Hi list,

I have a firewall using the - very elegant - ipsec.conf to build tunnels to various Cisco's, Watchguards and other OpenBSD machines. My /etc/ipsec.conf is autogenerated and contains lots of:

# bla-bla.router.company.example - router for location bla-bla
ike esp from 192.168.100.0/24 to 192.168.145.0/24 peer xxx.xxx.xxx.xxx \
main auth hmac-sha1 enc 3des group modp1024 \
quick auth hmac-sha1 enc 3des group modp1024 \
psk "IWouldLoveTheGoatThankYouVeryMuch" tag "bla-bla.router.company.example"

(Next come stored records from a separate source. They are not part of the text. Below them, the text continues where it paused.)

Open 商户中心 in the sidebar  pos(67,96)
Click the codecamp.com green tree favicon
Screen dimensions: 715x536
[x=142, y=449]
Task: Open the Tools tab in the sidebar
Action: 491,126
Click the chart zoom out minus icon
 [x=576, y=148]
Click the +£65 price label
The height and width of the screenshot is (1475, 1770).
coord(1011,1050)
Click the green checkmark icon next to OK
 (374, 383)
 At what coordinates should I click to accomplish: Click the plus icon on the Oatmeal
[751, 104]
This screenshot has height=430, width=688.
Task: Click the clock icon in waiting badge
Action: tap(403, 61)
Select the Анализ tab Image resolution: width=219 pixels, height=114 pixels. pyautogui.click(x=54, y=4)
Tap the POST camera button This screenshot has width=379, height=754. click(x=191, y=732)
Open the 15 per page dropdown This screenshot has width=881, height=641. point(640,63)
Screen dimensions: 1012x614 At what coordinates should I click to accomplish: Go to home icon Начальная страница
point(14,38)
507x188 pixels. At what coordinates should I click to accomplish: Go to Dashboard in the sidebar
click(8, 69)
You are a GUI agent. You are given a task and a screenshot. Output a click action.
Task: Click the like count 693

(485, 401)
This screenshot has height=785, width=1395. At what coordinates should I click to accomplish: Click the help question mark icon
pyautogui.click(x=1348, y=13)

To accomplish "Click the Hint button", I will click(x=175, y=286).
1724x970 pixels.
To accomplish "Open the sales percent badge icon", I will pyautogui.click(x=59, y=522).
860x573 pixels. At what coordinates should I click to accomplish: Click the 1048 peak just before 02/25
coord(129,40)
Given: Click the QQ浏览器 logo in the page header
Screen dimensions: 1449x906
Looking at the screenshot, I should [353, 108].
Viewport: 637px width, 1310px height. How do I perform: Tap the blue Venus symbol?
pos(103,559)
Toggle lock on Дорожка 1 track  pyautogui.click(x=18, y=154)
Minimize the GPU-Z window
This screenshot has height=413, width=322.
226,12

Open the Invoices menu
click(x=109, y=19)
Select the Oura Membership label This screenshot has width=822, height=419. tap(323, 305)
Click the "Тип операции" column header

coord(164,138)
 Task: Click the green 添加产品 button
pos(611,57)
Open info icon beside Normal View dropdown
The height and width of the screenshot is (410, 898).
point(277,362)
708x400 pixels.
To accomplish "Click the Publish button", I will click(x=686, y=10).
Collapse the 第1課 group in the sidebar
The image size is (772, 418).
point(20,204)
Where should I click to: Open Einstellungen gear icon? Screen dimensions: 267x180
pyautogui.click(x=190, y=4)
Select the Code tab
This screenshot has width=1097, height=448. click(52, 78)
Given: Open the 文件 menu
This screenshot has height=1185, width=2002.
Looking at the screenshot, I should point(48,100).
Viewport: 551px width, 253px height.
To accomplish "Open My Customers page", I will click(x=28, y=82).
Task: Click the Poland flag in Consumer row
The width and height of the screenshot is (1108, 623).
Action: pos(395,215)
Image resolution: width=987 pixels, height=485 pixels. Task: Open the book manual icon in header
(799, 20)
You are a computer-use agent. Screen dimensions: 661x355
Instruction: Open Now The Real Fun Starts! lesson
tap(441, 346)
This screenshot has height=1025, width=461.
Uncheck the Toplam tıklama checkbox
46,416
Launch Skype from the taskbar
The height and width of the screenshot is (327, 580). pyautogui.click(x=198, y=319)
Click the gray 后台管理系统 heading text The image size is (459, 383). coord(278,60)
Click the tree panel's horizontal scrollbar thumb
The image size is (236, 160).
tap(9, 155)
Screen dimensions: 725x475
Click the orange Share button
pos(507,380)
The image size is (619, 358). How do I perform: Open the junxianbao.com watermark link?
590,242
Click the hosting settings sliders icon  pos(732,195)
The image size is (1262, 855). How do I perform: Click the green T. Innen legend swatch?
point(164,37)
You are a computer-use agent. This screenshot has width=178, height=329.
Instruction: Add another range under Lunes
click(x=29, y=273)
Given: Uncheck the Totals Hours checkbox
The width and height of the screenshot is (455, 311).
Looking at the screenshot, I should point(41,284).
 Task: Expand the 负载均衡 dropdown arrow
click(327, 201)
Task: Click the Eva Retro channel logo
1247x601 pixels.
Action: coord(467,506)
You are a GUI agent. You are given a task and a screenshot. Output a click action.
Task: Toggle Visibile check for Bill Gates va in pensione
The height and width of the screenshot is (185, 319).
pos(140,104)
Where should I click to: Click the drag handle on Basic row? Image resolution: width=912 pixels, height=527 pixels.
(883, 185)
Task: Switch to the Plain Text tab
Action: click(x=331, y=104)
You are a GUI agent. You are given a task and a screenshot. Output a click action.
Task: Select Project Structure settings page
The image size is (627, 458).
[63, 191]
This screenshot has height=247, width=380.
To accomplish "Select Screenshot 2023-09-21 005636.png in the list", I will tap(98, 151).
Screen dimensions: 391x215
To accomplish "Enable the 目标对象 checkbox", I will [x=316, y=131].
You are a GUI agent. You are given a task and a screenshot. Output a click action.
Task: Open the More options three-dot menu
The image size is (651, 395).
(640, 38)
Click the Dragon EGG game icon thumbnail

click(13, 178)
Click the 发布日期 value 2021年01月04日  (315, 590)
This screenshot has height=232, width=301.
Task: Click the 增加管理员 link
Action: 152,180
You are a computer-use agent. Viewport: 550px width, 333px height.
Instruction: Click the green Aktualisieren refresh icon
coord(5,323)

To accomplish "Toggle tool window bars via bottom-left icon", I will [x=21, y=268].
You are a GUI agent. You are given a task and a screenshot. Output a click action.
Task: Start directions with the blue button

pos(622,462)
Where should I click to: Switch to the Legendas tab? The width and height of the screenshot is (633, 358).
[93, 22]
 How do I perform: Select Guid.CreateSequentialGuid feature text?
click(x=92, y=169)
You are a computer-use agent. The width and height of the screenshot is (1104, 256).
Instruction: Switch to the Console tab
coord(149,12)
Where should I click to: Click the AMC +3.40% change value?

To identify the packets belonging to a particular VPN we assign a tag to each connection corresponding to its location name. Recently I had an IP address of a location change so I modified the IP address in ipsec.conf, carefully checked with -n and reloaded. This did not cause a new SA to be created to the new IP address. After much head-scratching I eventually changed the tag to something else and the tunnel was created right away. I thought tags were just tacked onto a packet by PF to facilitate further internal handling but apparently there is more to it than that. Is this by design and am I missing some important point about either ipsec.conf or tagging? (or states?) On a related note, it would be nice to have had a -K flow switch for ipsecctl to delete specific flows. But I imagine there is a good reason for its absence due to the change of requiring -k to show secret keying material. IPSec on this firewall has been absolutely rock-solid by the way, about 60 flows using a mix of 3DES and AES. Much better than the fancy Watchguard box that it replaced.